Medical and retail center in South MS moves ahead despite conflict with county, hospital
Legacy Park soon will be under construction in South Mississippi, with or without the support of Jackson County Supervisors and Singing River Health System, the developers contend.
Groundbreaking was held Jan. 25 at the site on Mississippi 57 in Gautier, just north of U.S. 90, and the developers said they hope to start building in about three months.
The $25 million Phase I will encompass the first 20 acres of the property, owned by local surgeons Sati Adlakha, D.O. and Dr. Ed Tasan, M.D.
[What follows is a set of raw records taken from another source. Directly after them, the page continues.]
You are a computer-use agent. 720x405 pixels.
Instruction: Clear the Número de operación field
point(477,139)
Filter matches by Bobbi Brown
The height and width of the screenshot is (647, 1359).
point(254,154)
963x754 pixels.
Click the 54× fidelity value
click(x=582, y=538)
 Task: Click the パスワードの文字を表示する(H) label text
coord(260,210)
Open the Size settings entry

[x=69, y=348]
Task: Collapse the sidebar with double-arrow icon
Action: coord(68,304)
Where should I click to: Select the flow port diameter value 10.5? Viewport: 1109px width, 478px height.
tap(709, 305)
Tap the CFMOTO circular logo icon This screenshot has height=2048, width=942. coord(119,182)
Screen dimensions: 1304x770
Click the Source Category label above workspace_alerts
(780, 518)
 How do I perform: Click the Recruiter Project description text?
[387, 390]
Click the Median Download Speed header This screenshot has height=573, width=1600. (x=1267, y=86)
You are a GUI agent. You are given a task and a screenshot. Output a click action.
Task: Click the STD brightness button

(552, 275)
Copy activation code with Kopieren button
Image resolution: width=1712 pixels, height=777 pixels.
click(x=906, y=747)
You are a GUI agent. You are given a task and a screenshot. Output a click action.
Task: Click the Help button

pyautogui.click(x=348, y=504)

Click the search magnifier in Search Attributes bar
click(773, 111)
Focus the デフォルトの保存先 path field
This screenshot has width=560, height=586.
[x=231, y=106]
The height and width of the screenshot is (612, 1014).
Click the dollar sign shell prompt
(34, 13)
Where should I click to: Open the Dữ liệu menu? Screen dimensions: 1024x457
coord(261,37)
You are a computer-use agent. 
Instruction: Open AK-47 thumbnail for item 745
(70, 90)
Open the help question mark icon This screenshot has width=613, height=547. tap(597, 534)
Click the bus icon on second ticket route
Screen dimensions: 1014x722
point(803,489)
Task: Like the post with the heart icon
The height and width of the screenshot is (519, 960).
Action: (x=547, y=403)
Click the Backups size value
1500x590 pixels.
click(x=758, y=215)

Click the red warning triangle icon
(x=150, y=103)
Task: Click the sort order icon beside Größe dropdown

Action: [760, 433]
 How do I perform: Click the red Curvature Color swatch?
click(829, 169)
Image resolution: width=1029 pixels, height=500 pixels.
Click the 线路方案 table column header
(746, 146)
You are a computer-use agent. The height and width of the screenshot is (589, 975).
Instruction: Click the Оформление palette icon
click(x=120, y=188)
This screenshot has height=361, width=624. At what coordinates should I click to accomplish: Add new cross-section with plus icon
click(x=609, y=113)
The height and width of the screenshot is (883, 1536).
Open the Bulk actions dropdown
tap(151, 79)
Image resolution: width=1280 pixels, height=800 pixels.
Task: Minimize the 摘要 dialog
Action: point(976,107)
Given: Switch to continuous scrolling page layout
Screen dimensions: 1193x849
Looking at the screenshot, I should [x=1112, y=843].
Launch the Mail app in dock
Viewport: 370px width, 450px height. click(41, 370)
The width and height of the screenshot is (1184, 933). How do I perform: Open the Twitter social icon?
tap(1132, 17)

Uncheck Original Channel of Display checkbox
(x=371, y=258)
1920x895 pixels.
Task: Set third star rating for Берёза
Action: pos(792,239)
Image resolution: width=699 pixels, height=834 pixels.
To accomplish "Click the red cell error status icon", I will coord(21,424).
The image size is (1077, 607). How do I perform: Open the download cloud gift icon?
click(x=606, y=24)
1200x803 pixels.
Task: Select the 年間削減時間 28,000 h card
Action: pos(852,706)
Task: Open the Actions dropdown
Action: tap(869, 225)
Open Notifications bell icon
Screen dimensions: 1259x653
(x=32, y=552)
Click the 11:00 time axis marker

It will include a medical complex with a cardiac surgery center, vascular surgery center, endoscopy suite, a 25,000-square-foot medical office space for primary care and specialties, plus a building for Deaconess, a national home health agency operating in South Mississippi.
The first phase also will have an 11,000-square-foot retail center, with spaces already being leased by Southeast Commercial.
The adjacent 35 acres will provide space to build condos, a children’s park, a walking path around the detention pond and eventually a national flagship brand hotel for a total investment of about $55 million.
The City of Gautier provided a $3 million tax increment finance bond to help cover some of the cost of infrastructure for the project. Jackson County Supervisors have denied any financial assistance, saying the medical complex will be in competition with the county-owned hospital.
“This project is going forward,” Adlakha said, but it could go faster and create jobs more quickly with the supervisors’ support, he said.
Plan for outpatient surgery
Both doctors specialize in interventional cardiology and live and work in Jackson County. They have privileges to practice at Singing River Health System and other hospitals in South Mississippi, as do the other doctors who will work at the new medical center, he said.
Last year they applied for and since were granted a certificate of need from the state health department to build the cardiac care center with four catheterization labs.
These outpatient surgery centers have equal outcomes to in-hospital surgeries, Adlakha said. The difference is patients can get a pacemaker or heart stent and go home the same day — at half the price of a hospital stay, he said.
Singing River Health System is appealing the decision to issue the certificate of need, he said, but there already are two other facilities of this type approved in the state, in Jackson and Hattiesburg.
City’s in, county’s out
Mississippi requires an outpatient surgery center to partner with a hospital.
Adlakha said they asked Singing River to join as partners, but when that didn’t happen, the doctors instead partnered with Memorial Hospital in Gulfport.
The two health systems have been in competition for patients, clinics and doctors, and the competition increased when Singing River took over operation of Garden Park medical center in Gulfport.
Jackson County Supervisor Ken Taylor said nothing has changed since the county and hospital wrote a letter last spring objecting to the new medical facility in Gautier.
He said there here have been some informal discussions between the hospital and the doctors regarding partnerships.
“They have not been able to come to any kind of agreement,” he said.
Taylor said the county offered to be a major partner, but the percentage of ownership was so low that SRHS could not agree to the proposal.
Adlakha said Legacy Park is much more than medical, and said they’d be happy to take a TIF for development outside the medical park.